The backing tracks section includes instruction and practice for scales and modes; this feature guides players to expand styles and techniques.

==Hardware options==
There are several pieces of hardware that are supported in "BandFuse: Rock Legends".

===SpeedFuse instrument cable===
The BandFuse SpeedFuse cable is a 1/4 in to USB instrument cable used to connect electric guitars and basses to video game consoles while playing the BandFuse: Rock Legends video game.

===AcoustiLink acoustic guitar adapter===
The BandFuse AcoustiLink adapter allows players to connect acoustic guitars to consoles by attaching it to the headstock or soundport when combined with a SpeedFuse cable.

===MicFuse USB microphone===
The BandFuse MicFuse mic is a dynamic cardioid-pattern vocal mic with filters to reduce distortion and an on/off switch.

===4-port USB hub===
The BandFuse QuadFuse is a 4 port USB hub that allows players to simultaneously connect up-to four instruments using only one USB input port.

===AudioLink Xbox 360===
RCA Audio adapter allows users to connect directly from the Xbox 360 console to supported stereo systems via RCA connectors. It also includes an optical output jack and 3.5 or 1/8" headphone jack. This adapter allows users to run audio directly from their console to their home stereo system in order to eliminate the high latency that comes with running audio through an HDMI adapter to TV speakers.

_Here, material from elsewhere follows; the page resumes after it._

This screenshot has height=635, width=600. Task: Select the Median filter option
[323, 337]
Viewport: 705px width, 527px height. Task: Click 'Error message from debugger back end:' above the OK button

===Headphone extension cable===
The Headphone Extension cable is a 1/8 in male-to-female extension cable with volume control. This cable allows players to stand further back from their console when playing the game with headphones on.

==Development==
The concept for BandFuse: Rock Legends originated late in 2008. The goal was to provide the final step in the evolution of music gaming for people coming from a background of Guitar Hero and/or Rock Band. The developers of BandFuse: Rock Legends also intended the game to be fun and beneficial for seasoned musicians.

The first half of 2009 was then spent building and testing various user interfaces for game play.

==Reception==
GameZone's David Sanchez gave the Xbox 360 version an 8/10, stating "With tips from the pros, the ability to break down songs and slow them down, bass and mic support, and all of the living room concert fun that the rhythm genre has become known for, BandFuse is a great way to rock."

IGN's Steve Butts rated it 8.2/10, but he calls the Shred U aspect of the game "awful", indicating musicians in the instructional videos can seem disinterested (an opinion also expressed by a reviewer at Destructoid ) and that the game's practice modes can be just as useful as watching an instructional video and do not take full advantage of the interactivity of the platform.